> [Task prompt]
Print the rows from the line with "You are a computer-use" up to and including the line with "(x=353, y=114)", with every character kept as it is.

> [Data supplied]
______
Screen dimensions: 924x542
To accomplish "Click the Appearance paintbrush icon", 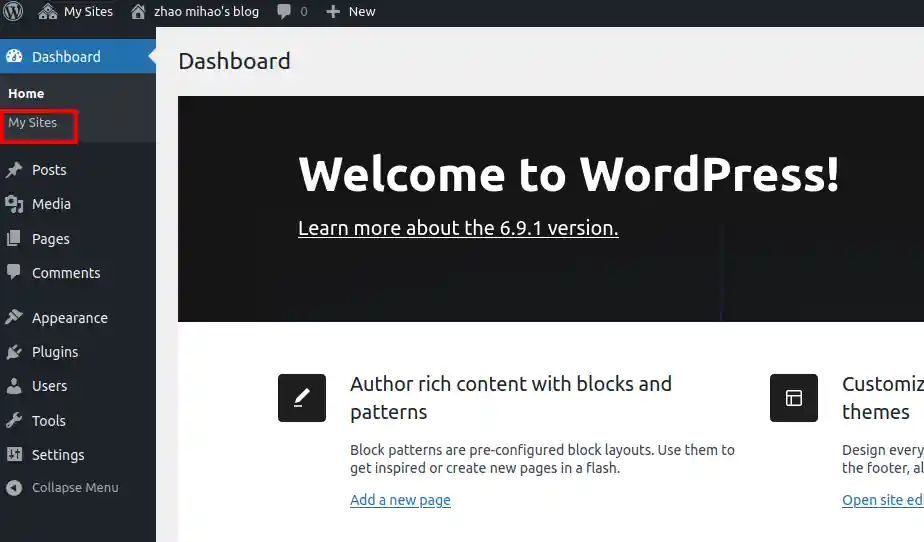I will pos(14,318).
______
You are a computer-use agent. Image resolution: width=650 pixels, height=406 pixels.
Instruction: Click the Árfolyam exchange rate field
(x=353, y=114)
______
> [Solution below]
You are a computer-use agent. Image resolution: width=650 pixels, height=406 pixels.
Instruction: Click the Árfolyam exchange rate field
(x=353, y=114)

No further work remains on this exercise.